__Given task__
Reproduce each of the following items word for word, leaving out the pictures.

-- begin Supplied records --

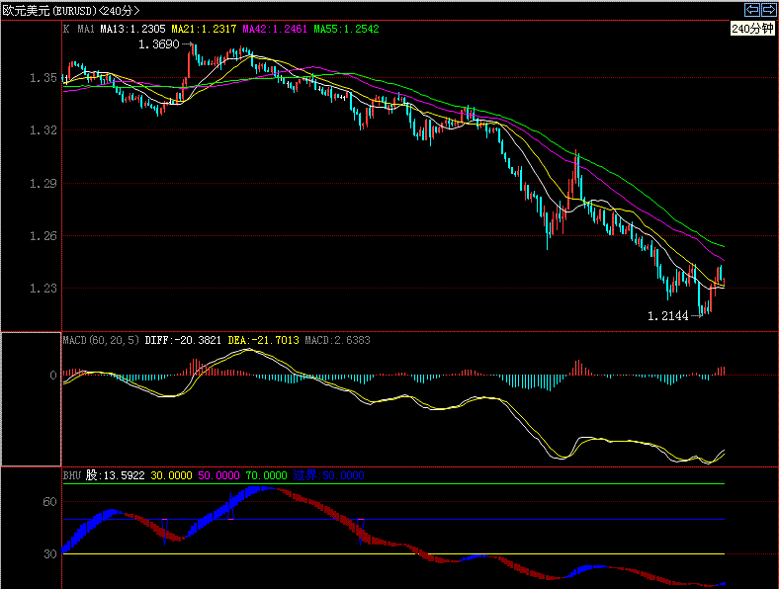Click the left arrow navigation icon
Screen dimensions: 779x589
pos(752,10)
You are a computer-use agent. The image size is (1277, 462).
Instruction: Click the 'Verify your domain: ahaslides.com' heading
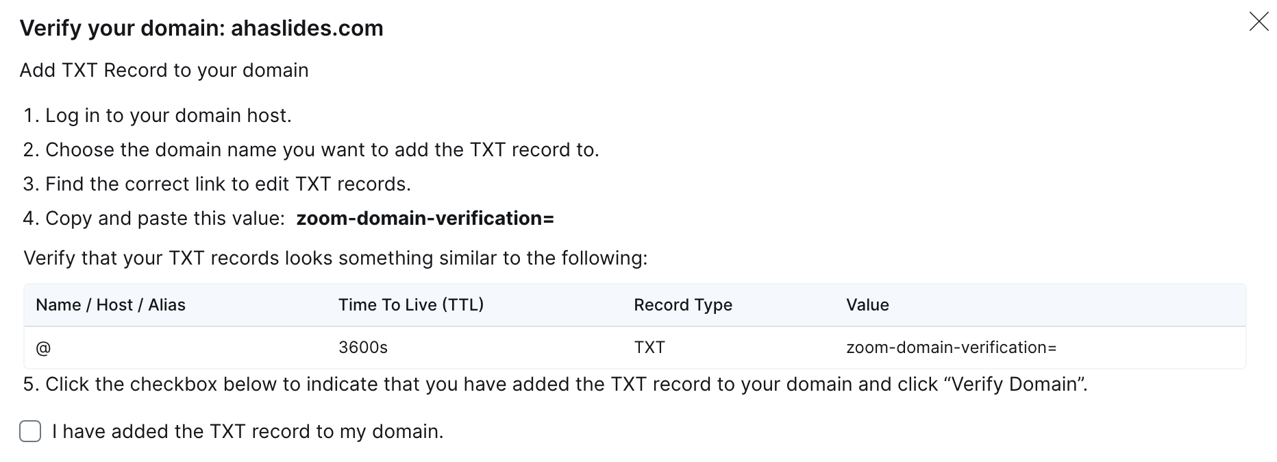click(x=201, y=28)
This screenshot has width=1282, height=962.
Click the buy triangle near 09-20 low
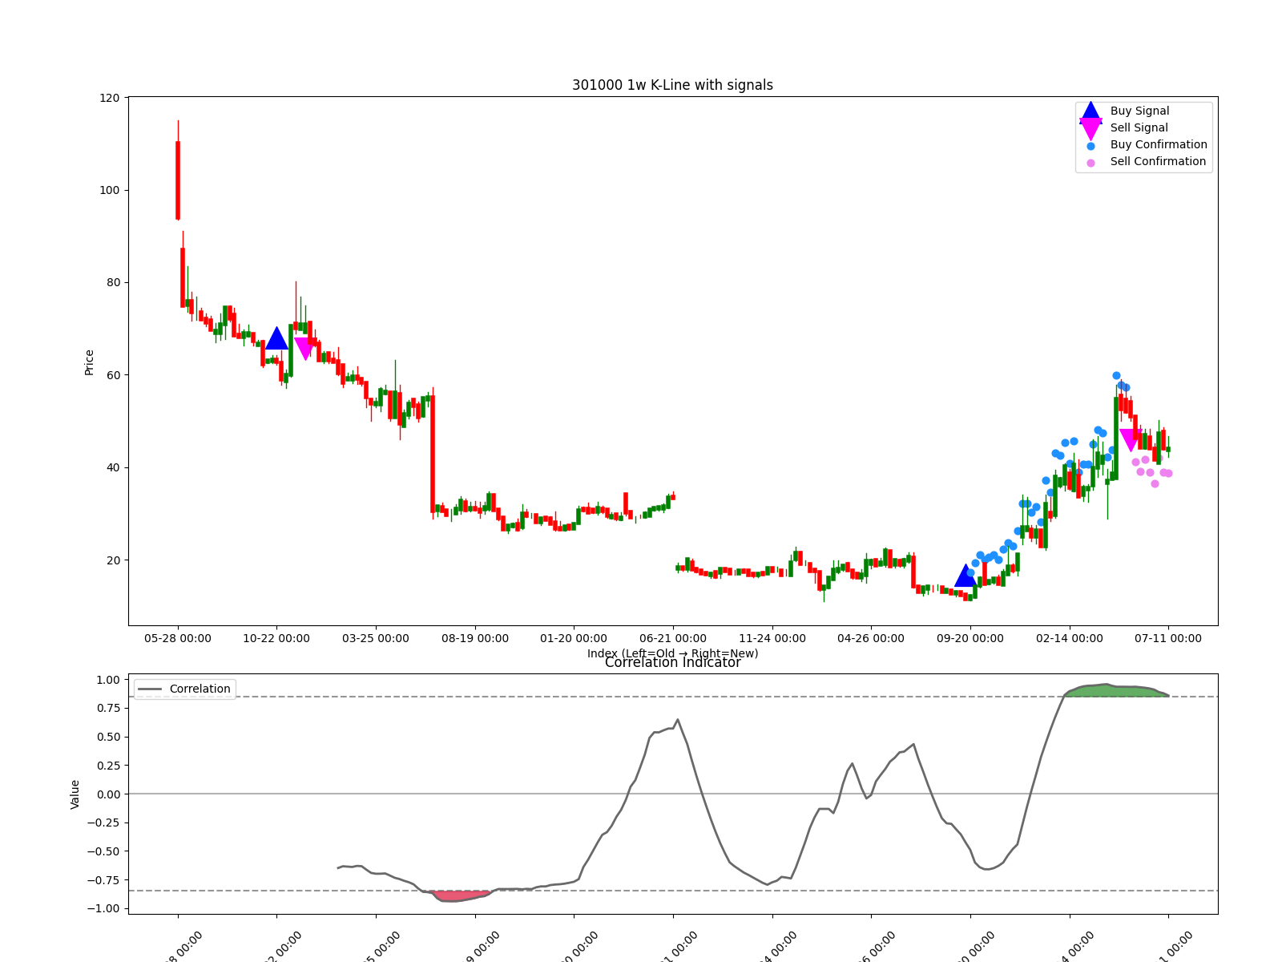tap(966, 576)
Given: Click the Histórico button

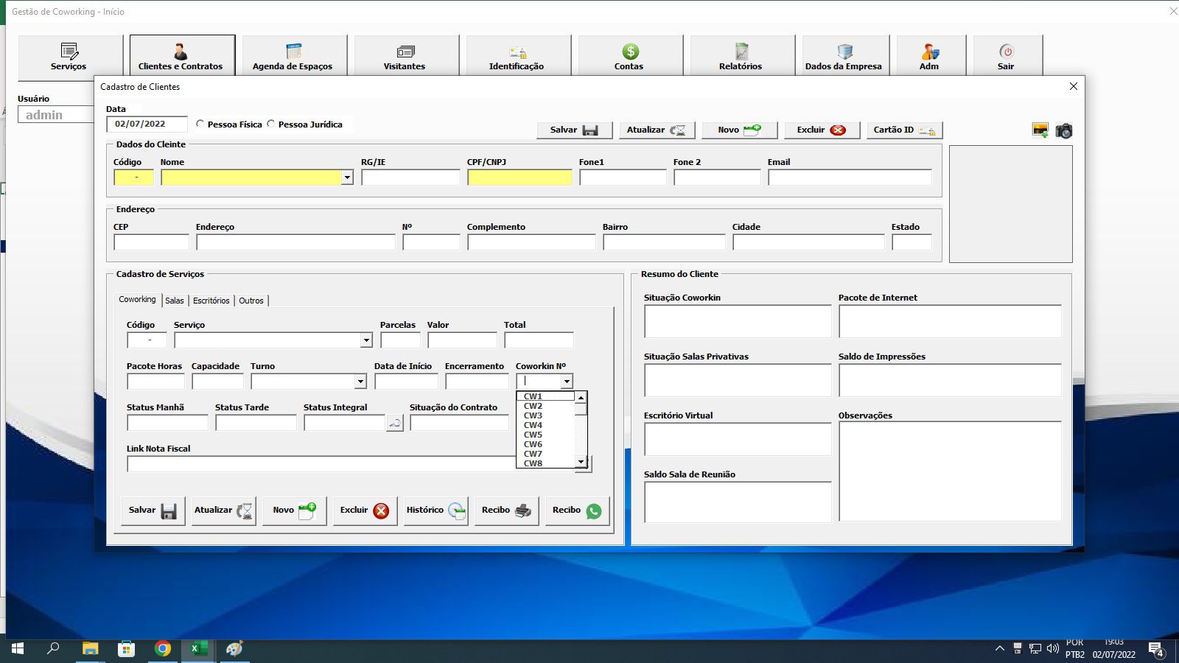Looking at the screenshot, I should coord(435,511).
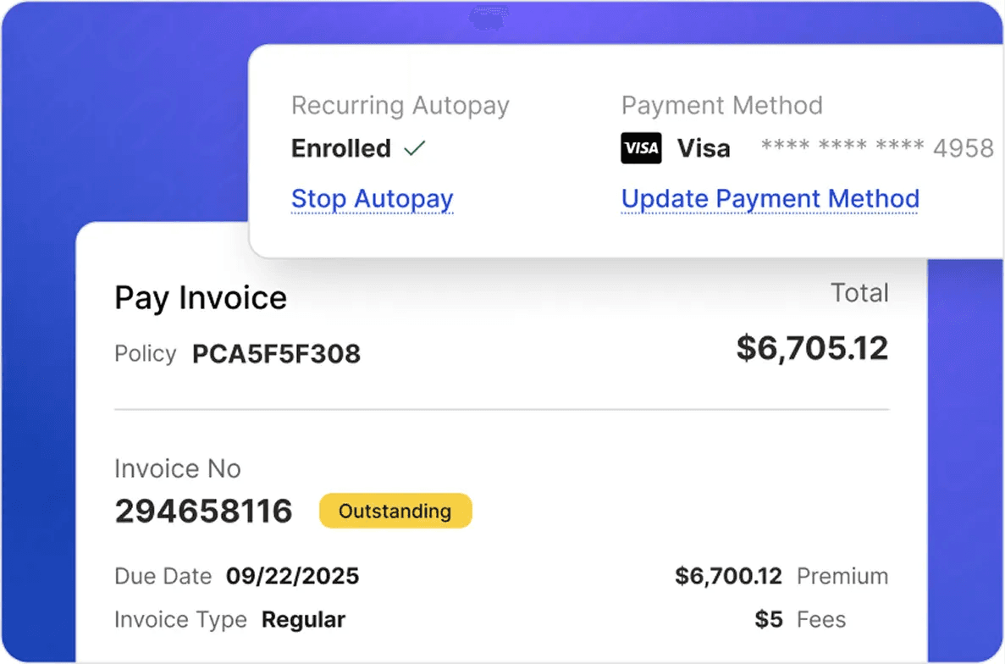Click the Stop Autopay link

pyautogui.click(x=372, y=199)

-- end Supplied records --

__Finished answer__
Click the left arrow navigation icon
Screen dimensions: 779x589
pos(752,10)
You are a computer-use agent. The image size is (1277, 462).
Instruction: Click the 'Verify your domain: ahaslides.com' heading
click(x=201, y=28)
This screenshot has width=1282, height=962.
Click the buy triangle near 09-20 low
tap(966, 576)
Given: Click the Histórico button

Looking at the screenshot, I should coord(435,511).
Click the Stop Autopay link

pyautogui.click(x=372, y=199)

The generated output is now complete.